Quelé é casado com Maria Teixeira, filha do coiteiro Antonio Curvina. Antonio Curvina foi um ótimo artesão em couro e era quem fazia chapéus, cartucheiras, alpercatas, cintos e bandoleiras para Lampião e seus seguidores. Quando do combate da Lagoa do Mel onde morreram dezenove soldados e o Ezequiel (irmão de Lampião), um dos soldados que fugiu ao cerco, se perdeu dentro da mataria fechada e saiu justamente no povoado Nambebé.
Maria, filha de Antonio Curvina e esposa de Quelé
Com o alerta que ali era reduto de Lampião o soldado pegou Antonio Curvina e o menino Epifhânio de Félix como reféns e ordenou que eles o levassem até Santo Antonio da Glória. No trajeto, o soldado bastante cansado, entregou seus pertences ao Antonio Curvina para que ele o ajudasse a levar o material. Assim que eles saíram do Nambebé alguns cangaceiros que vinham no encalço do soldado chegaram ao povoado. Maria, esposa de Antonio, contou a história acontecida com seu marido e a falou da preocupação que estava passando por ver seu companheiro nas mãos do militar.
Os cangaceiros seguiram por outro caminho que levava em um tempo mais curto até o povoado Salgadinho. Ganhando tempo os cangaceiros chegaram a um ponto e armaram emboscadas para pegar o soldado. Ao longe avistaram as três pessoas que seguiam uma vereda, Antonio Curvina vinha com os bornais e o chapéu do soldado. Os cangaceiros confundiram o coiteiro com o soldado e atiraram, o soldado correu, o garoto Epiphânio de Félix se emparelhou em uma árvore e nada sofreu, Antonio Curvina caiu morto.
Cruz de Antonio Curvina
O soldado chegou ao povoado Salgadinho e justamente na casa da irmã da cangaceira Lídia, que avisou a ele que ali era coito de cangaceiros. O soldado se negou a sair da residência.

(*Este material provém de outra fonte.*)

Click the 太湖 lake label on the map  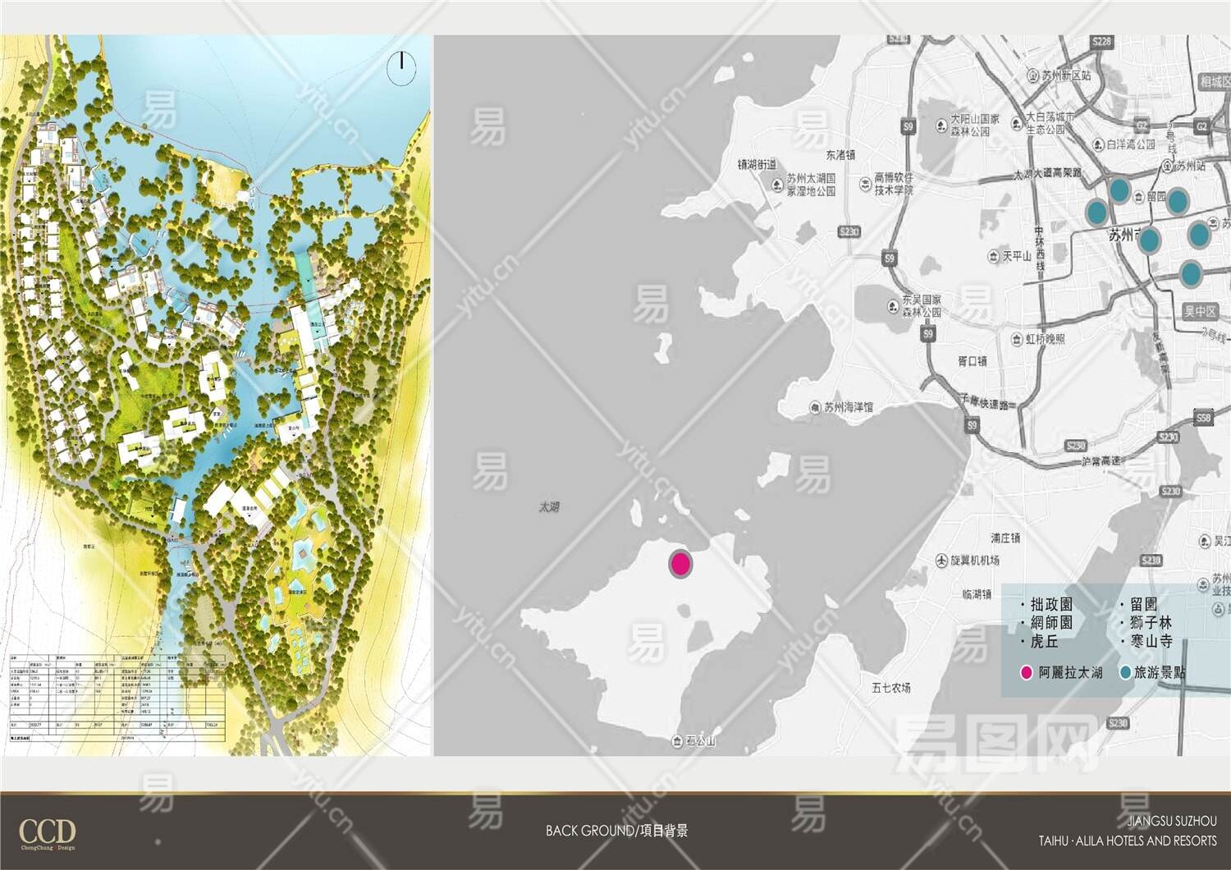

Escombros da primeira casa de Pimba
No encalço dos cangaceiros e do soldado, montado em um burro, vinha o primo de Antonio Curvina, o jovem Lindo de Zezé. Lino encontrou o primo morto e saiu em perseguição ao soldado indo encontrá-lo no povoado Salgadinho. Lino pegou o soldado, amarrou-o, montou no burro e saiu arrastando o soldado, na subida da Serra do Padre Lino matou o soldado, pegou seu armamento e foi se apresentar ao cangaceiro Lampião que ouviu sua história e de imediato o aceitou em seu bando, passando Lino a ser chamado de Pancada, o famoso cangaceiro Pancada.
Lino José da Silva, Vulgo Pancada
Quelé chegou a Paulo Afonso ainda na década de 1940. Com o começo das obras da CHESF Quelé derrubava a golpes de machado, frondosas árvores que eram utilizadas pela companhia para fazer as pontes para os caminhões passarem transportando material para a construção das usinas.
Hoje, aos 99 anos de vida, Quelé ainda é lúcido e bom de conversa residindo no povoado Nambebé onde todos os dias uma numerosa família senta-se ao seu redor para ouvir suas histórias de vida e seus ensinamentos de homem justo, correto e trabalhador. Lutando contra um problema de próstata, sempre de olho na sonda que lhe acompanha, o velho senhor enumera seus passos que coincidiram com as passagens do cangaço e entre um misto de orgulho e de dono do seu tempo, ele conta histórias, encanta, recita versos, declama histórias completas aprendidas nos cordéis, relata fatos, emociona e emociona-se, considera suas andanças nas ásperas veredas que o sertão lhe impôs. Sábio cavalheiro de um tempo que tem perdido a oralidade dos fatos pela idade dos períodos corridos.